Background: This study examines the impact of the COVID-19 pandemic on abdominal trauma management by comparing pre-pandemic (17 February 2018-26 February 2020) and pandemic periods (27 February 2020-7 March 2022).
Methods: Analyzing data from 118 patients at the Emergency County Clinical Hospital of Craiova, we identified significant shifts in clinical practices affecting patient outcomes.
Results: During the pandemic, a moderate increase in surgical interventions for specific abdominal traumas indicated the effective adaptation of the medical system. Prioritizing critical cases and deferring non-urgent procedures optimized limited resources. Demographic and clinical factors-including age, sex, body mass index (BMI), and red cell distribution width (RDW)-significantly influenced the hospitalization duration and recovery outcomes. Gender disparities in mortality lessened during the pandemic, possibly due to standardized interventions and the physiological effects of SARS-CoV-2. The link between occupation and obesity highlighted how work environments impact trauma severity, especially as lifestyle changes affect BMI. While age remained a major predictor of mortality, its influence slightly decreased, potentially due to improved protocols for elderly patients. RDW emerged as an important prognostic marker for disease severity and mortality risk.

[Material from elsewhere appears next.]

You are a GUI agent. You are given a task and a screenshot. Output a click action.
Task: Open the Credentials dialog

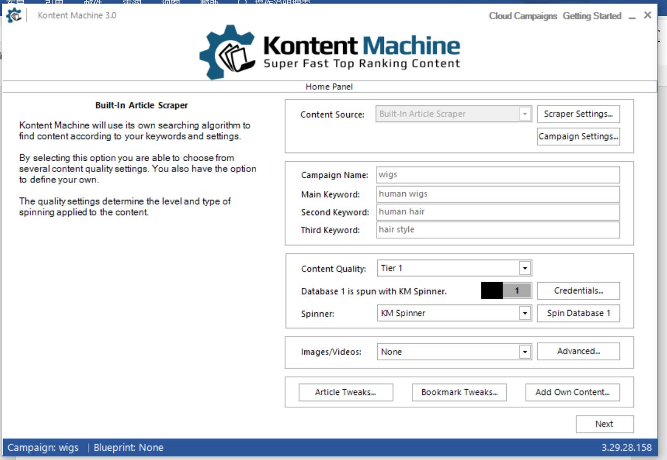tap(578, 290)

Conclusions: Employing advanced co-occurrence analysis enhanced with machine learning, we uncovered complex relationships between clinical and demographic variables often overlooked by traditional methods. This innovative approach provided deeper insights into the collective impact of various factors on patient outcomes. Our findings demonstrate the healthcare system's rapid adaptations during the pandemic and offer critical insights for optimizing medical strategies and developing personalized interventions in global crises.